Sometimes, evaluation for the presence of a factor V Leiden mutation can begin with a test for activated protein C (APC) resistance, though it is not commonly performed nowadays. About 90% of the time, APC resistance is due to a factor V Leiden mutation, and the APC resistance ratio assay has a greater than 99% sensitivity for detecting a factor V Leiden mutation. If resistance is present, then a test for the factor V Leiden gene mutation is performed on the person's DNA, both to confirm the diagnosis and to determine whether the person has one or two copies of the mutation (is heterozygous or homozygous for the mutation).
Some studies have found a significant association between factor V Leiden mutation and recurrent miscarriages.
- In addition to factor V Leiden and PT 2010, what other tests might be done to evaluate excessive clotting?
Several other tests may be used to help identify additional factors that may be contributing to excessive clotting (thrombophilia). Some of these include:
- Lupus anticoagulant (LAC)
- Protein C and protein S
- Methylene tetrahydrofolate reductase (MTHFR) gene mutation
- Factor V gene R2 mutation
- How are deep vein thrombosis (DVT) and/or venous thromboembolism (VTE) treated?
Regardless of the underlying cause, a VTE is usually treated with a short course of anticoagulants, often 3 to 12 months. A combination of heparin, warfarin, and low-molecular weight heparins or one of the newer oral anticoagulants may be prescribed. At the end of this time period, the person's risk level is reassessed to see if further treatment is necessary. Lifetime prophylactic treatment may be needed for some patients.
- Should someone with a factor V Leiden mutation be on long-term anticoagulant therapy?
In general, no. Anticoagulant therapy is used when there is DVT and/or VTE. Long-term therapy may be considered for specific individuals, dependent upon the clinical situation. It should be noted that knowing whether a person with DVT/VTE has a factor V Leiden or prothrombin 20210 mutation does not change the intensity or duration of anticoagulant therapy.

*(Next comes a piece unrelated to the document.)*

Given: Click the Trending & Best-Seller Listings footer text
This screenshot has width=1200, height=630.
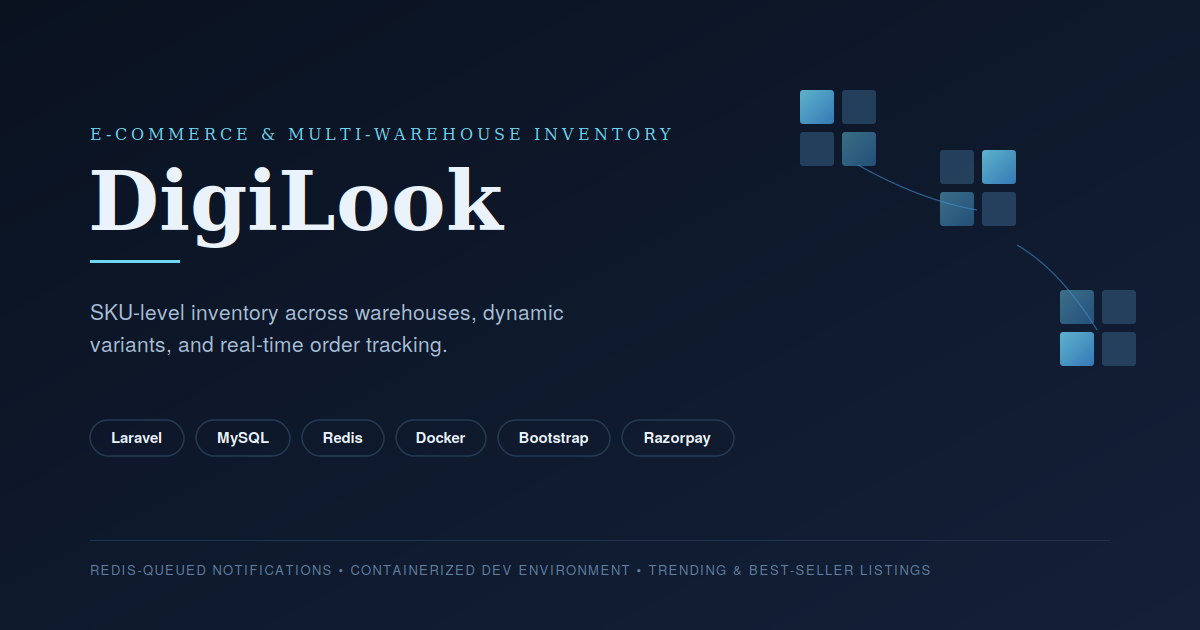Looking at the screenshot, I should click(x=790, y=570).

- Will factor V Leiden or PT 20210 ever go away?
No. If you have one of these mutations, they are part of your genetic make-up and they will not go away. However, there are things you can do to lower your risk of developing a blood clot, such as not smoking.
- What is the clinical relevance of factor V R2 mutation?
R2 (A4070G) is a mild factor V mutation believed to confer additional APC resistance when it is present in individuals who are heterozygous for FVL (R506Q). By itself, the R2 mutation is not known to significantly contribute to venous thrombosis risk.